As an example of this, Parks spoke about a situation in Edmonton this week where two patients were waiting for many hours in an emergency room offload waiting area — one for almost 72 hours and another for more than 48 hours — to be admitted.
“We need to declare it is a crisis — and tell us who’s publicly going to lead this response, who’s going to lead our provincial-wide disaster response-type team and help our teams get back to a semblance of safe and timely emergency and hospital care,” he said.
The appeal for a state of emergency comes just weeks after a 44-year-old man in Edmonton died after allegedly waiting eight hours to see a doctor in the emergency room. The Alberta government has since ordered a review of what happened.
“It’s daily carnage. The overload of human misery is tough to witness,” Dr. Warren Thirsk, an emergency physician in Edmonton, said in an interview.

Thirsk has been a physician for 25 years and said what he is witnessing in hospital settings now is the worst he has ever seen.
He said he believes Alberta’s growing — and aging — population has contributed to the situation and that space in hospitals has not kept up.
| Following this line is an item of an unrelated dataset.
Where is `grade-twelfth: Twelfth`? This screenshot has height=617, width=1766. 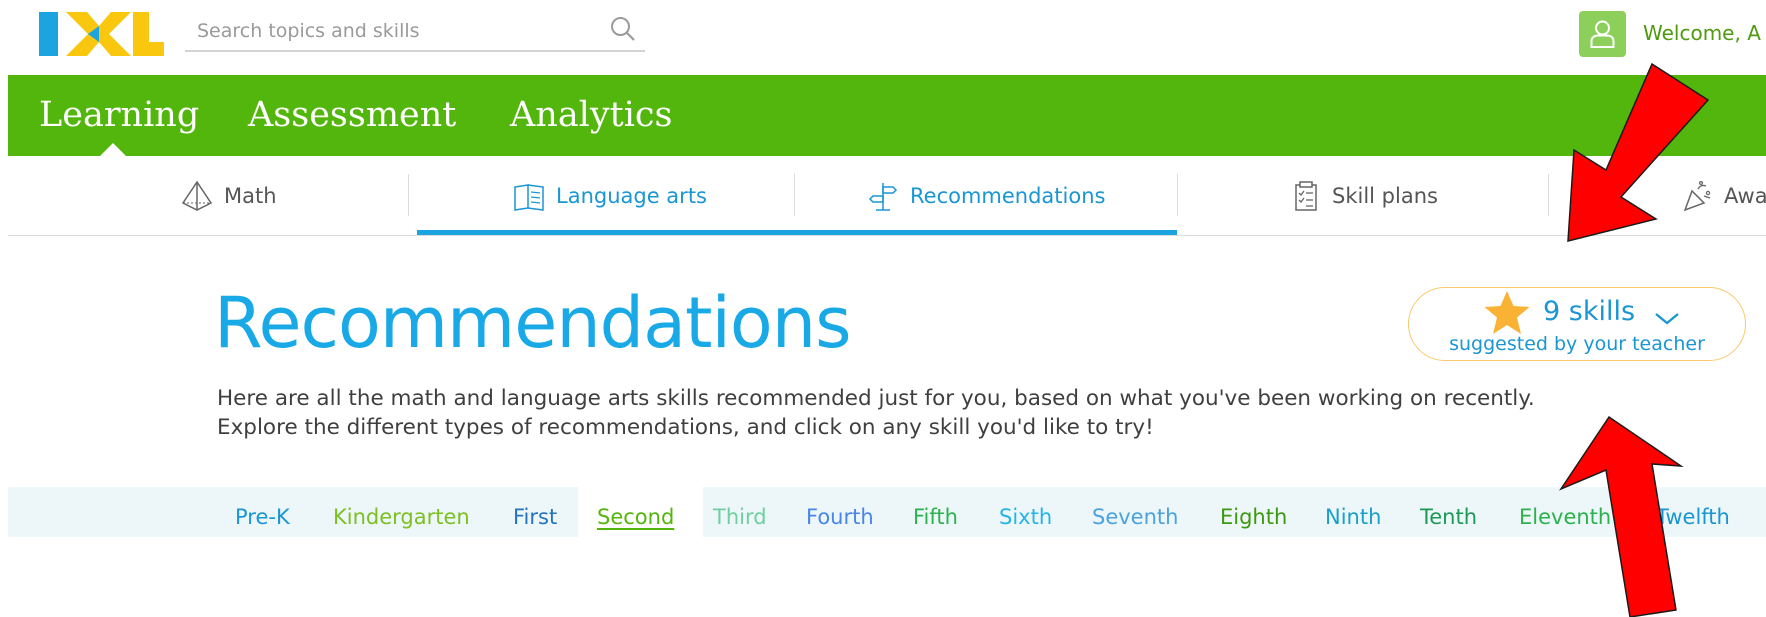
grade-twelfth: Twelfth is located at coordinates (1693, 517).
It is patients who will suffer, he said.
Doctors in some Edmonton hospitals want the Alberta government to declare a state of emergency because they say there’s not enough capacity to accept patients in emergency departments.
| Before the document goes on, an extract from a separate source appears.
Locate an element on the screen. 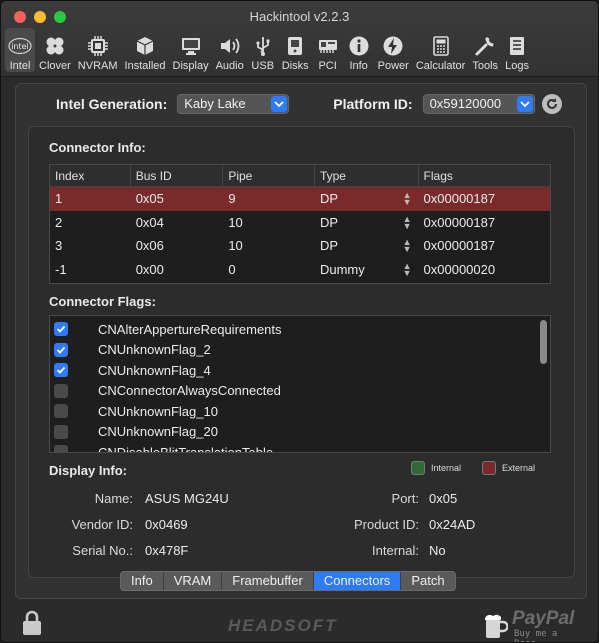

“When there’s no health care available for you because the beds are full, because the operating rooms are full, because there’s no nurses, because there’s no doctors, because there’s no budget, then you’re waiting,” Thirsk said.
“I don’t think that there is a single unplanned medical event that people are comfortable with waiting.”
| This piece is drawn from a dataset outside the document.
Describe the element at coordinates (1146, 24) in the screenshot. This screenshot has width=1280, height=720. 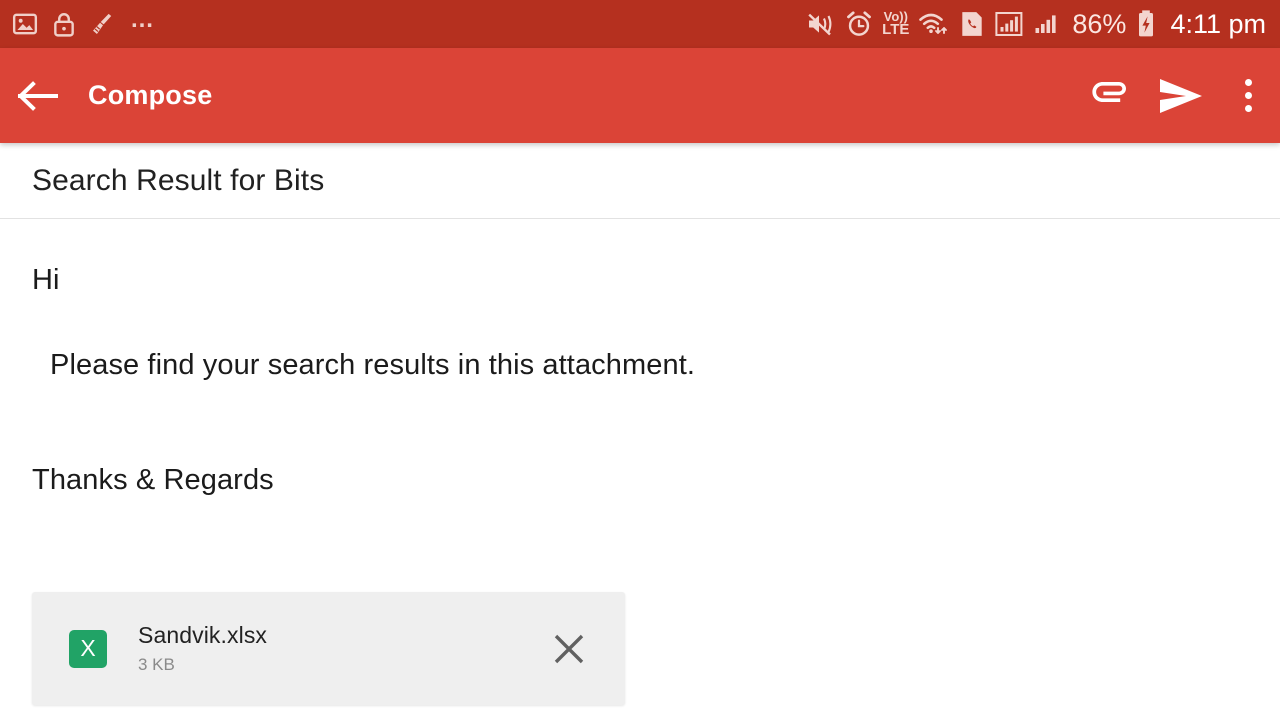
I see `battery-charging-icon` at that location.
Parameters of state of emergency
A declaration of a state of emergency under Alberta’s Public Health Act would allow the provincial government to temporarily centralize authority and rapidly mobilize resources, according to Stephanie Montesanti, a health policy professor at the University of Alberta.

“In practical terms, it can enable expedited funding, emergency staffing measures, rapid redeployment of beds and equipment across hospitals, patient transfers,” she said.
But Montesanti said there are limits to such a declaration.
“It does not create hospitals beds or it doesn’t result in more nurses, more physicians, ” she said.
“The state of emergency is really only a temporary solution, right? It’s one tool, but it’s not going to address those long-term, deeply rooted structural problems that we’re seeing in the health-care system.”
Provincial government response
Alberta’s Ministry of Primary and Preventative Health Services pushed back against the plea to invoke a state of emergency.
“The system is using all available resources; calls for a ‘public health state of emergency’ are misguided and would add nothing to what is already being done,” said Maddison McKee, the ministry’s press secretary. “Comparisons to the pandemic emergency of 2020 are not based on evidence.”
Hospital and Surgical Health Services Minister Matt Jones was not available for an interview.
In a statement, the ministry, which is more directly involved in hospital matters, said it values the perspectives of front-line physicians and maintains dialogue with health system partners to “strengthen” emergency care in the province.
“We are working closely with Acute Care Alberta and health-care providers to co-ordinate provincially, regionally and locally, so that resources are available where and when they’re needed,” reads the statement.
It said that, in Edmonton, hospitals are implementing measures to preserve emergency room capacity and improve patient flow, by accelerating discharges and charges, limiting non-essential inbound transfers and opening designated surge spaces.
The ministry also pointed to plans for 1,000 additional acute care beds, with new bed towers at Calgary’s South Health Campus, and at the Misericordia Community Hospital and the Grey Nuns Community Hospital in Edmonton.